Crabby notes this list also contains books about how to get into graduate and veterinary schools, how to take time off before college, and so on, but one has to admit that 11,367 entries, even taking out half of them, is pretty staggering for the topic at hand. Using the term “get into college” produces only 9,264 entries, making one’s book selection process that much easier, at least.

What happens over at Google? Typing the words “college admission” returns 14,400,000 entries (approximately one tenth the number one gets by typing “breasts,” incidentally, but still…). The term “college rankings” returns 73,000,000 entries; “top 100 colleges” elicits 8,460,000; “college acceptance,” 70,900,000; “undergraduate colleges,” 29,600,000; and “top undergraduate colleges,” 38,900,000. Now that’s what Crabby calls information!

“Information desperation” might be another term for it. There is so much to know, it seems, about the college process, so many ways to bend the twig to shape the tree, so little time to get everything done and so many models of how one can, in fact, do it. Insiders, outsiders, hangers-on, and opportunists know where there’s an overwhelming fear of being left behind, and the college admission business is ripe for the picking. Wherever there is fear, sweaty-palmed or ulcerous, there are those who know how to exploit it.

Crabby doesn’t begrudge any of these writers their moment in the sun. (Actually, he does begrudge a few who prey on readers’ fears; lead them to plagiarise–unwittingly or not–or tempt them to make themselves into someone they’re not to achieve an illusory goal.) Some terrific colleagues have written level-headed books that are standing the test of time, but everything they say is basically not only the same but, one would hope, common sensical. They tell readers to be themselves, do their work, participate in class and in activities, be responsible community members and citizens, and be open-minded about the future.

But no, that would be too easy. It should be more complicated than that. But really, there’s no secret to getting into college, unless one feels one must go to a particular college. When Crabby gets together with his colleagues, they trade stories about the essential randomness of their own college process and how we all managed to turn out basically all right. The idea of intending to go somewhere specific in order to achieve a particular life outcome is a relatively recent development. (Never mind the scions of Ivy League parents in prehistoric admission times, groomed from bulldog-blanket-wrapped cradles to follow their fathers’ footsteps.) So there’s more than a little irony in our being college counselors ourselves.

How much information does one actually need for successful college acceptance? Not eleven million bits, that’s for sure. Some good teachers, supportive but non-invasive parents (you know who you are…or maybe you don’t), a few opportunities to express oneself, good friends who have goals and ambitions without being obsessive, and a loving, supportive boy/girlfriend who believes in one’s goals (and vice versa). Follow the instructions on the Common Application and the FAFSA, pay attention to deadlines, and think about the many possibilities out there instead of just “the one.”
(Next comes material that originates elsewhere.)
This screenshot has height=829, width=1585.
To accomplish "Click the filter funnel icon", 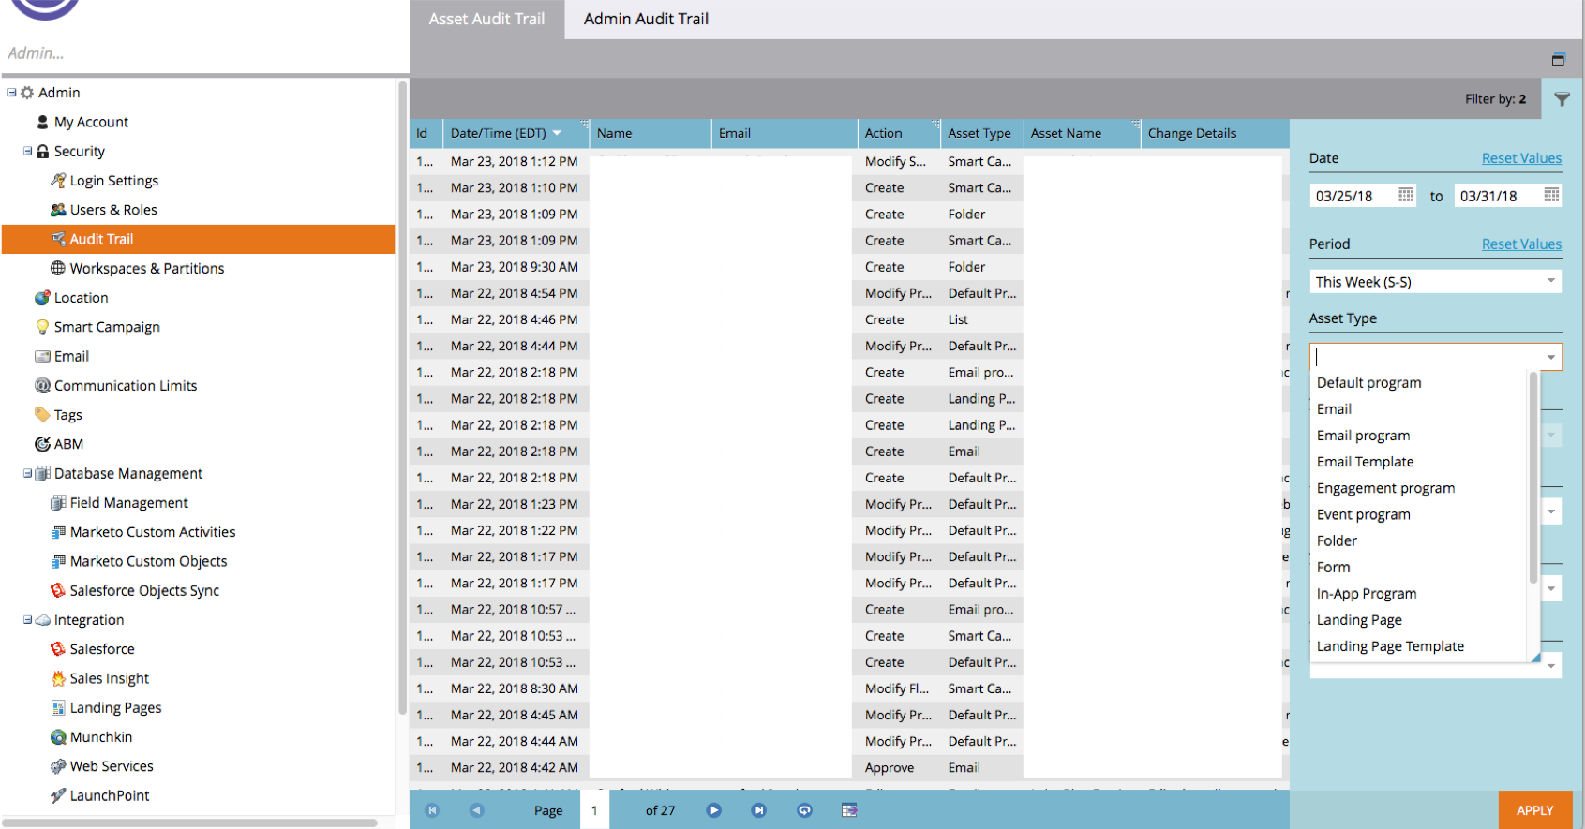I will tap(1562, 99).
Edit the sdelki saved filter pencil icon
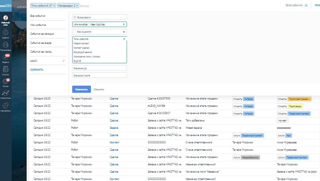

Sure one will be a different person if one attends Sub-Ivy College instead of Uber-Ivy U, but who’s to say that might not be a good thing? If one reads all the how-to books, sweats through all the essay models, goes through all the test prep manuals, and memorizes all 75 hints for getting in, how tedious would one’s final year(s) in high school be, and where would one be at the end of it all? Face it: One can’t know or influence the future; all the competing voices telling you you can, at least in the college admission biz, are just noise. Thoreau was onto something when he decamped to Walden Pond because he “wished to live deliberately.” That’s what matters in the end.